In Hess’s Utica Point Pleasant development, a standard DFIT interpretation yielded a permeability estimate of nearly 1 microdarcy, much higher than the company’s internal estimate of 10-20 nanodarcies (Cipolla et al., 2018). The DFIT was studied by McClure et al. (2019) as part of the ResFrac DFIT Study, and the results confirmed the operators belief that permeability is in the range of 10s of nd. We found that the 1 microdarcy estimate was caused by ‘false’ radial flow arising from multiphase effects in gas shale. ‘False radial’ appears to be common in gas shale, and results in greatly overoptimistic permeability estimates.
Subsequently, we performed a follow-up study (Fowler et al., 2019) to demonstrate the impact of the permeability estimate on cluster spacing and well spacing. Because the study was made public, real cost values were not used, and so the results are ‘generic’ and do not represent actual recommendations to the operator.

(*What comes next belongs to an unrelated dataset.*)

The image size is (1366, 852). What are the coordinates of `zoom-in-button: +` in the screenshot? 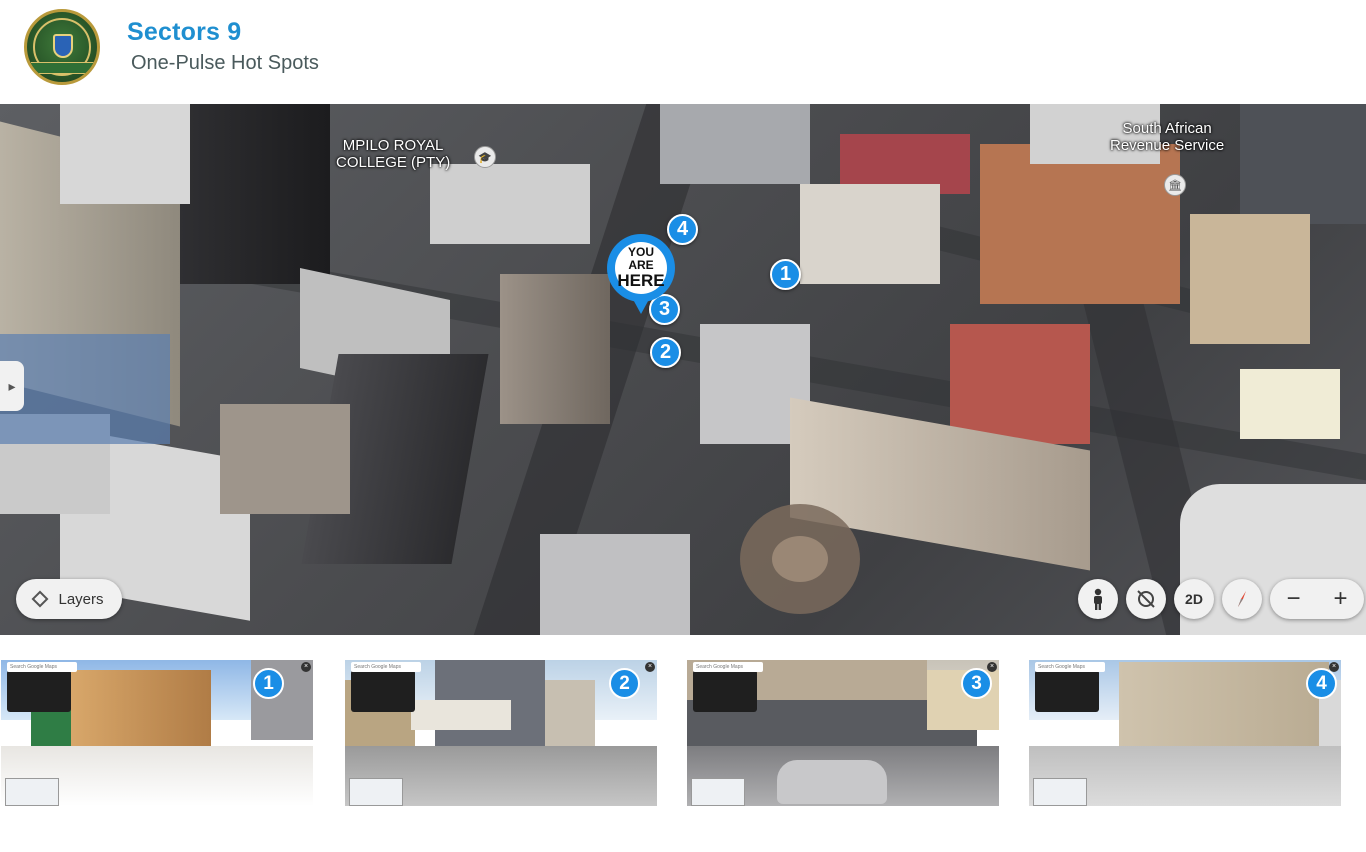 It's located at (1341, 599).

ResFrac was used to history match production for two different scenarios: a high permeability model and a low permeability model. It was possible to match production data with the different values of permeability because the linear flow equation has a non-unique tradeoff between fracture surface area and the square root of permeability. The low permeability model required minimal tuning to match the data. However, the high permeability history match required such low fracture surface area that it was not possible to run a hydraulic fracturing simulation that could match the data.To force a match, fracture geometry had to be imposed as a model input. Further confirming the ‘low permeability’ interpretation, the low permeability model had much earlier production interference between adjacent wells, consistent with the operator’s experience.
After history matching the two models, a sequence of simulations was performed to calculate ‘net-present value’ versus cluster and well spacing. The results show that the high permeability assumption causes overcapitalization of the development area. In the high permeability model, optimal well spacing is ~400 ft, whereas in the low permeability model, optimal well spacing is ~800 ft. The high permeability model yields an optimal cluster spacing of 75 ft versus the optimal value of 30 ft in the low permeability model. Using the 75 ft spacing instead of the 30 ft spacing in the low permeability model results in more than a 30% reduction in NPV.
The study demonstrates the profound impact that the permeability estimate has on development plans and economics. McClure et al. (2019) provide a step-by-step interpretation procedure to improve the accuracy and consistency of DFIT permeability estimation.
Cipolla, Craig, Constance Gilbert, Aviral Sharma, and John LeBas. 2018. Case History of Completion Optimization in the Utica. Paper SPE-189838-MS presented at the SPE Hydraulic Fracturing Technology Conference & Exhibition, The Woodlands, TX. Link.
Fowler, Garrett, Mark McClure, and Craig Cipolla. 2019. A Utica Case Study: The Impact of Permeability Estimates on History Matching, Fracture Length, and Well Spacing. Paper SPE-195980-MS presented at the SPE Annual Technology Conference and Exhibition, Calgary, Alberta. Link.
McClure, Mark, Vidya Bammidi, Craig Cipolla, Dave Cramer, Lucas Martin, Alexei A Savitski, Dave Sobernheim, and Kate Voller. 2019. A Collaborative Study on DFIT Interpretation: Integrating Modeling, Field Data, and Analytical Techniques. Paper presented at the Unconventional Resources Technology Conference, Denver, Colorado. Link.